Legal professionals do not analyze quantitative legal data merely to observe historical data facts, but rather in an effort to draw a meaningful inference about the present, and to make decisions. Although it is widely understood, it is sometimes forgotten, that we cannot go reliably from past data to some present insight because the past is only a sample of what could happen and often it is a very imperfect one.
The central problem is that not all samples of legal data contain sufficient information to be usefully applied to decision making. By the time big data sets are filtered down to the type of matter that is relevant, sample sizes may be too small and measurements may be exposed to potentially large sampling errors. If Big Data becomes ‘small data’, it may in fact be quite useless.
To be of value in real world decisions, legal data analytics must be able to distinguish between the inherent randomness in historical data samples and statistically meaningful legal track records. This necessarily requires the application of inferential statistics.
In this article we provide legal professionals with an introduction to basic inferential statistical methods so that they will be better able to determine when ‘Big Legal Data’ is big enough in practice. The reader is introduced to key concepts at an introductory level and a number of online analytical tools are used to show how counsel can evaluate the statistical merit of their data.
Example analyses illustrate how to quantify the uncertainty in the measurement of judicial decision making, and how to determine if a law firm’s track record is statistically significant relative to its peer group. The results of statistical analyses are presented graphically.
Using basic inferential statistics such as the methods outlined here, legal professionals will be able to interrogate the statistical validity of their data and evaluate the significance of various quantitative legal metrics.
In practice, although the volume of available legal data will sometimes be sufficient to produce statistically meaningful insights, this will not always be the case. While litigants and law firms would no doubt like to use legal data to extract some kind of informational signal from the random noise that is ever-present in data samples, the hard truth is that there will not always be one. Needless to say, it is important for legal professionals to be able to identify when this is the case.
Overall, the quantitative analysis of legal data is much more challenging and error-prone than is generally acknowledged. Although it is appealing to view data analytics as a simple tool, there is a danger of neglecting the science in what is basically data science. The consequences of this can be harmful to decision making. To draw an analogy, legal data analytics without inferential statistics is like legal argument without case law or rules of precedent — it lacks a meaningful point of reference and authority.

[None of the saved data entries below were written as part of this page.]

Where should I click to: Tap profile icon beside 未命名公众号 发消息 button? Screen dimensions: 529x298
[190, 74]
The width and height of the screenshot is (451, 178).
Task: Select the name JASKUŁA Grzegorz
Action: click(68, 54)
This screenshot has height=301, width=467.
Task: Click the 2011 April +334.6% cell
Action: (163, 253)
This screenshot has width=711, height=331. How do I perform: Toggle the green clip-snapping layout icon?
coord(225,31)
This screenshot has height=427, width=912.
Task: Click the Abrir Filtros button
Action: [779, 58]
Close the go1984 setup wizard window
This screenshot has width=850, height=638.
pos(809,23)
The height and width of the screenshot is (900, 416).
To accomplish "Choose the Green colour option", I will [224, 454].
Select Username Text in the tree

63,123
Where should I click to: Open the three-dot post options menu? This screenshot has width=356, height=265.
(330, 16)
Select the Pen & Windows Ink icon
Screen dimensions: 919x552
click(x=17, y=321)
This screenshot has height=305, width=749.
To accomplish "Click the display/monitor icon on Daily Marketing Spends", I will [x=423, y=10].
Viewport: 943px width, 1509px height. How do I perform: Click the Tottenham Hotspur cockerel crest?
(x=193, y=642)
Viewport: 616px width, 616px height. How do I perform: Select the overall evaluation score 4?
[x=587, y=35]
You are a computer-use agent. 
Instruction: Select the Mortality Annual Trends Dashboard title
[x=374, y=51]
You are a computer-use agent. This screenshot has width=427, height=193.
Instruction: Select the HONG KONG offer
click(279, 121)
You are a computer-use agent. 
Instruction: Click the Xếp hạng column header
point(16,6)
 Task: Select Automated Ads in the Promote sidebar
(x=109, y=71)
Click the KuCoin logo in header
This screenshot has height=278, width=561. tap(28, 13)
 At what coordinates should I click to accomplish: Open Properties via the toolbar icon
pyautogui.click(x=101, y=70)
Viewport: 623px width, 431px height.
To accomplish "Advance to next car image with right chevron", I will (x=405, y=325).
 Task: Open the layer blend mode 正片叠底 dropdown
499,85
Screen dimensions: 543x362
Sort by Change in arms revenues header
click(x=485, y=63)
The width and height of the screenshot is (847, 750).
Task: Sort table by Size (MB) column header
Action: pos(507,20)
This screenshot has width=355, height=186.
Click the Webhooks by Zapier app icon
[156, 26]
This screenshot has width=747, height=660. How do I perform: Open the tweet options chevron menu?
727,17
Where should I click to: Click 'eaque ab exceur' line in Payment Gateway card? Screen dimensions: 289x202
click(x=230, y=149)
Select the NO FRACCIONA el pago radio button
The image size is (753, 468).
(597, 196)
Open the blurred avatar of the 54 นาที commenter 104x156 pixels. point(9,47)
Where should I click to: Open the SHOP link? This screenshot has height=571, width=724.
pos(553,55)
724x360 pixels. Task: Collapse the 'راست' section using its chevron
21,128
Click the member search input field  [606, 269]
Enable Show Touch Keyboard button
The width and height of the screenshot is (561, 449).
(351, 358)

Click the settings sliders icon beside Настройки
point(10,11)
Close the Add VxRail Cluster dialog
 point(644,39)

If we are going to examine legal decisions using the quantitative analysis of data, we cannot go halfway. We must make an allowance for the role of inferential statistics – only then will we know if the data have anything to say. With the use of appropriate statistical methods and careful attention to the complexities of data analytics, corporate litigants and Big Law can benefit from this new frontier in Big Data.
Keywords and phrases: Legal data analytics, big data, data analytics, statistics, confidence interval, hypothesis test, data science, data mining, legal tech, analytics, predictive analytics, law, Big Law, cognitive bias, data visualization.